Autrui
* DROLE DE MOT !
« Autrui » partage avec Dieu cet incroyable privilège de n’avoir pas d’article et, à la différence de Dieu, il n’est pas un nom propre. Personne ne s’appelle Autrui et l’autrui n’existe pas. A la différence de Dieu, « autrui » n’est pas « quelqu‘un » en particulier ; on ne dira pas : « A propos je viens de rencontrer autrui dans la rue. »
Qui est donc autrui ? N’importe quel autre, n’importe quels autres pour moi- tous les autres même, moi-même faisant évidemment partie d’autrui pour les autres. « Autrui » est un concept plus qu’un être : il est le concept de l’autre en tant qu’autre. Bigre !
Ego, c’est « moi » en latin ; pour l’autre on dit : « alter ego », l’autre moi. L’autre que moi, en effet, l’autre qui n’est pas moi, est un autre moi.
Bon mot de café
On connaît ce dialogue banal entre un client et le garçon de café :
« Un autre, s’il vous plait !
-Le même ?
-Oui, un autre ! »
« Un autre », en français, peut curieusement désigner aussi bien quelque chose de différent (Exemple : « et maintenant un autre candidat ») et quelque chose d’identique (Exemple : « une autre chance »). * IDENTITE ET DIFFERENCE
Autrui est comme moi, mais « comme » peut renvoyer à l’identité et à la différence, à la ressemblance et à la dissemblance, car si autrui est comme moi, il est a fois un autre moi, et autre que moi.
=>Ne pas confondre identité et ressemblance. Deux choses (ou êtres) identiques ne présentent entre elles aucune différence.
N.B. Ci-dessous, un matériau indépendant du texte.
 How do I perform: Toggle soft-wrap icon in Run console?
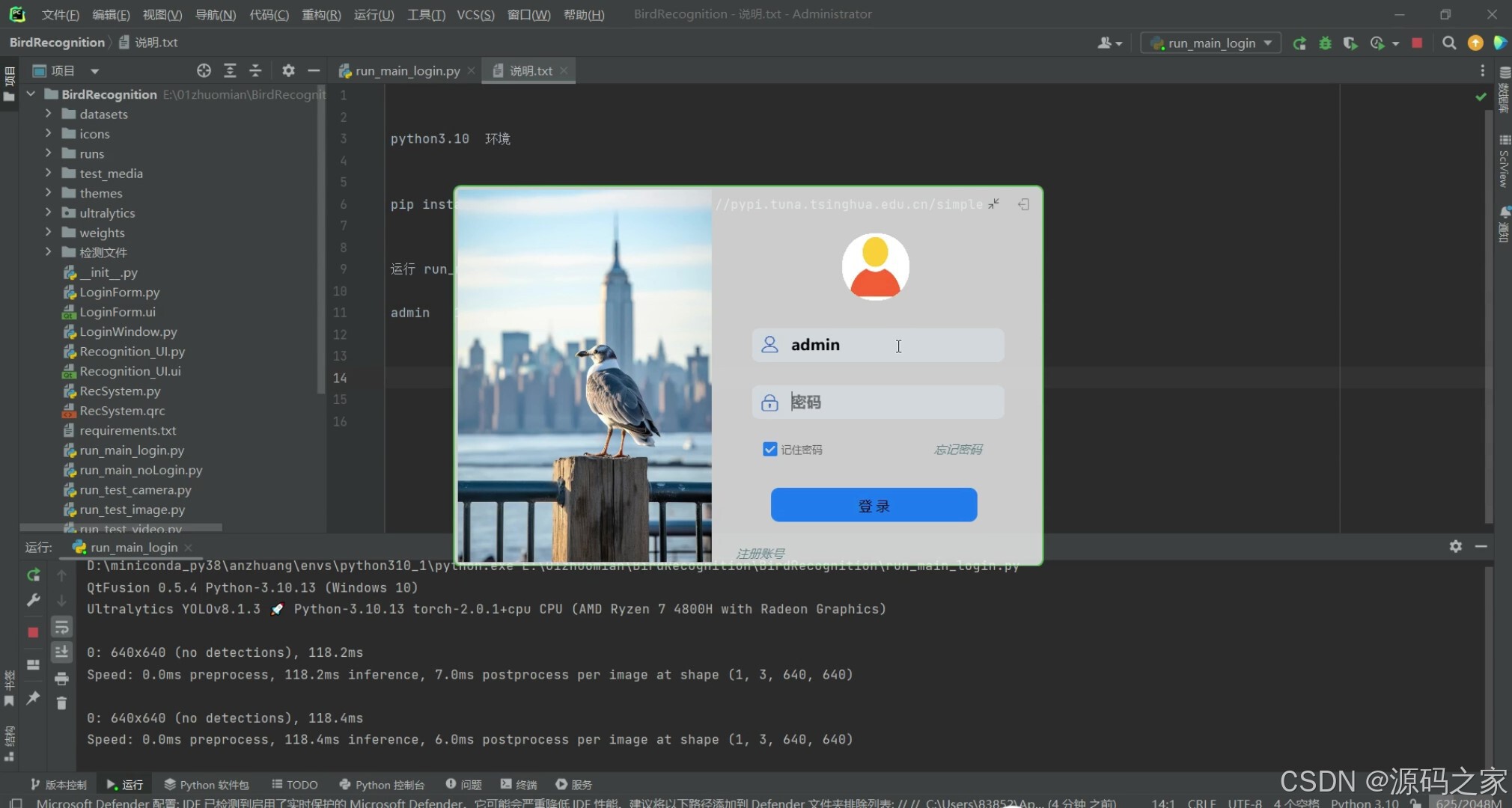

Selon le principe des indiscernables de Leibniz, deux choses réelles sont toujours différentes l’une de l’autre : deux feuilles d’arbre, deux grains de sable, deux gouttes d’eau auront toujours entre eux des petites différences imperceptibles. En revanches, on peut bien dire que deux cercles qui ont le même rayon ou que deux carrés qui ont le même côté sont identiques, seulement, justement, les cercles et les carrés n’existent pas dans le monde sensible, concret.